‘Gut Wrenching’ Weak Jobs Report Disappoints
It was a sobering jobs report on Friday, with hiring sharply down, leaving many economists and other observers surprised at the sudden falloff in new employment.
The rise in the Delta variant provided the United States economy with a Covid-19 deja vu. But some economists said the slowdown isn’t an indication of a coronavirus recession redux.
“Woof” is how economist Michael D. Farren described the report from the U.S. Bureau of Labor Statistics, which showed an unexpectedly low 235,000 new jobs added to the economy in August 2021. It is the slowest job growth in eight months.
Economists had forecast around 750,000 new jobs in August, said Farren, a research fellow on labor economics and economic development at the Mercatus Center, George Mason University in Fairfax, Virginia.
“It seems more and more like the federal expansion to unemployment insurance, given vaccine availability, is having an increasingly large effect of keeping people away from work,” said Farren, who released a report on Friday examining the effect of federal unemployment benefits on the job market.

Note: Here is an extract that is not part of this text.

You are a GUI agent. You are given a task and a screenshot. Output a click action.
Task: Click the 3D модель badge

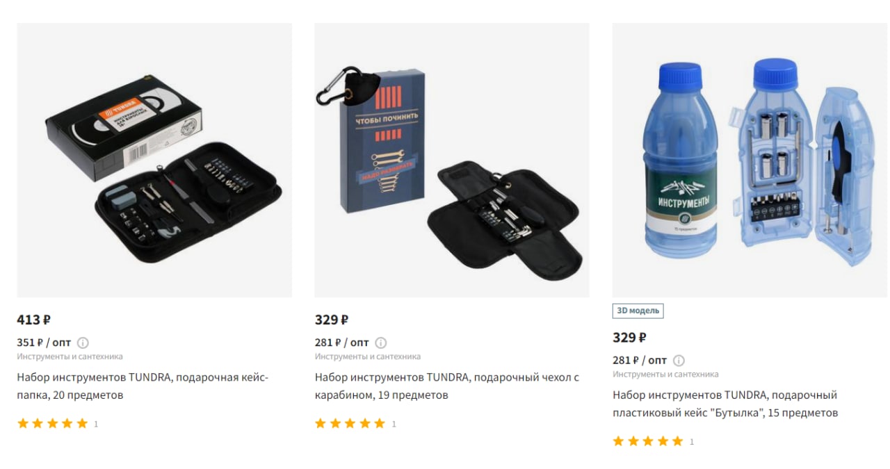click(638, 311)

Farren’s report arrived as federal unemployment insurance benefits are scheduled to end on Sept. 6. He argued that while extended federal unemployment benefits were crucial in the immediate response to the coronavirus pandemic, their benefit has waned since the widespread release of the vaccine. He believes they will actually hurt job seekers over time.
He said there was a “sweet spot” for how long to extend benefits. Some states may be extending them too long. “Thankfully, that ends this week,” he said. “Thankfully, because long-term unemployment harms the careers of those workers.”
Economist Diane Swonk had another term to describe the August jobs report: “Gut wrenching.”
Swonk, chief economist at Grant Thornton, said the end of unemployment benefits, along with the rise of the Delta variant and the economic destruction Hurricane Ida brought last week could have an impact on the job market in coming months.
“Delta is a game changer, wreaking havoc on both the supply of and demand for workers,” she wrote following the reports release. ”Adding insult to injury is the expiration of supplements and expansions to unemployment insurance on Sept. 6; millions will lose support as their prospect of getting a job deteriorates this fall.”
While the effect of extended unemployment benefits on this economic recovery are still unclear, Farren said his report showed that job growth was twice as strong in states that have already ended unemployment benefits, versus those that haven’t.
Since the federal unemployment benefit expansions were optional, 26 states left the program in some form in June and July, while 25 states, including the District of Columbia, continued the federal benefits until their September deadline. Farren said this split in benefits distribution provided an early window in how the program impacted the job market.
Even as prevailing economic theory shows unemployment benefits will provide less impact over time, he said the results of ending the program were surprising.
“I expected to find some sort of effect, but I didn’t expect to see such a clear difference between the states,” Farren said in an interview with Zenger.
The lower-than-expected job gains in August come after strong reports in June and July, which is one reason economists point to concerns about the Delta variant of the Covid-19 virus, which spread more rapidly throughout the summer.
In fact, one prominent economist expected the economic fallout from the Delta variant to be worse.
“It is striking how small the economic impact of the Delta variant is compared to its health impact,” Harvard University economics professor Jason Furman wrote on Twitter.
While the Delta variant is on pace to have a higher death toll than the first wave of the virus in 2020, its economic impact so far has only been about 2 percent or 3 percent as big as it was a year ago, Furman said.
The report also showed a lower U.S. unemployment rate, dropping to 5.2 percent. However, George Mason University’s Farren said that even this could be the drag of unemployment benefits.
“It’s normally a good thing, but in this case, it just signals the lack of workers rejoining the labor force,” he said.
However, while job growth slowed, the jobs report showed wages were continuing to rise, as average hourly earnings went up 0.6 percent in August, marking 4.3 percent for the year. Furman said data from online jobs site Indeed showed job openings continued to surge, despite the Delta variant: about 10 million job openings compared with 8 million unemployed people.
“The blistering hot pace of wages is not surprising, given how many employers still really, really want to hire,” Furman wrote.